Communications and Signal Processing Seminar
Common Information, Information Inequalities for Networks and Some Applications to Secure Function Computation
The goal of secure function computation is for mutually distrusting users in a network to collaborate without relying on a trusted server in computing a function of their data in such a way they end up learning no more information about each other's data than they can infer from their own data and the function value. In other words, the users want to simulate the presence of a trusted server which could compute the function and only provide the answer to the users. While feasibility conditions for information theoretically secure computation in networks have been found to a large extent starting with the seminal work of Ben Or-Goldwasser-Wigderson and Chaum-Crépeau-Damg ¥rd in the late 80s, the question of fundamentally how much communication is needed to securely compute remains largely open.

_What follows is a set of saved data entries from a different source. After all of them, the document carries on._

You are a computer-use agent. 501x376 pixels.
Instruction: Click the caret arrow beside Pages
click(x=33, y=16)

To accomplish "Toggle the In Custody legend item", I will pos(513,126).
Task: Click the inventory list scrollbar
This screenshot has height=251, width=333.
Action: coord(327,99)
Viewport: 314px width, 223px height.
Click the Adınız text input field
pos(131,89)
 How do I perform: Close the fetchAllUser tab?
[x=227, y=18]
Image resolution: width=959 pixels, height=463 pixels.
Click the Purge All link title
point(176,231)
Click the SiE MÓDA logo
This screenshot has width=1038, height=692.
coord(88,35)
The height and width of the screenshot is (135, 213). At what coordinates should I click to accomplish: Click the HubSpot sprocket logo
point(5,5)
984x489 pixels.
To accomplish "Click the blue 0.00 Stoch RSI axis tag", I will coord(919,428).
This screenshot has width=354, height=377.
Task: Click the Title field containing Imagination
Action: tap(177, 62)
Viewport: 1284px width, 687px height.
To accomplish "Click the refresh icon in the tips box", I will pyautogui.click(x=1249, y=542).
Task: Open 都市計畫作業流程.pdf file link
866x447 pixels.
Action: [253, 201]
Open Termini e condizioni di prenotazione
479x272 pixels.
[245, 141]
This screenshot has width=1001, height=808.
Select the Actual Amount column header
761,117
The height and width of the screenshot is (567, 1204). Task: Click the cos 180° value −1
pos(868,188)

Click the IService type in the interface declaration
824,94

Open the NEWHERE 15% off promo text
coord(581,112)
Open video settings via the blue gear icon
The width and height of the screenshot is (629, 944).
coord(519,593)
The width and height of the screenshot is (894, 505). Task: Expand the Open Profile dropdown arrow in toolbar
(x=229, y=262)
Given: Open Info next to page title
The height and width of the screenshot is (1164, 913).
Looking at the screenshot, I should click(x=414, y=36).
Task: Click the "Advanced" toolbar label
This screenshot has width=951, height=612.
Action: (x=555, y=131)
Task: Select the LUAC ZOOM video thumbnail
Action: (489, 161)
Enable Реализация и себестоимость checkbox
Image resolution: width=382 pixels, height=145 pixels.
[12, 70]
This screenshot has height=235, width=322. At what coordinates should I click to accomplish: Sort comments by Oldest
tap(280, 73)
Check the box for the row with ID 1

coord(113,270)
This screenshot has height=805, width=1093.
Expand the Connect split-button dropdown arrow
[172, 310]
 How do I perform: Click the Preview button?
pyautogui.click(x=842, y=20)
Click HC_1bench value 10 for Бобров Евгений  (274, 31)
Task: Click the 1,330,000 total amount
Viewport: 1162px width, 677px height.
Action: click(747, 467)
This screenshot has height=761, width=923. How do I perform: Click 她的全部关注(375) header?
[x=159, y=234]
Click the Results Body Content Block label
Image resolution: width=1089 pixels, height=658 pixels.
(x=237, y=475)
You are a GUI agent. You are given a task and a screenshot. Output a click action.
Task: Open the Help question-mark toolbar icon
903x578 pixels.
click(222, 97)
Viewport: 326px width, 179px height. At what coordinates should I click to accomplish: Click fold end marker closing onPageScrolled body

I will describe some of our recent work on showing optimality results and lower bounds for communication requirements to securely compute. We introduce a new class of information inequalities for networks and a generalization of the notions of common information of Gács-Körner and Wyner which turn out to be of general interest in reasoning about communicating/computing in networks.
Vinod M. Prabhakaran received his Ph.D. in 2007 from the University of California, Berkeley. He was a Postdoctoral Researcher at the Coordinated Science Laboratory, UIUC and EPFL, Switzerland . Since 2011, he has been at the Tata Institute of Fundamental Research (TIFR), Mumbai. His research interests are in information theory and cryptography.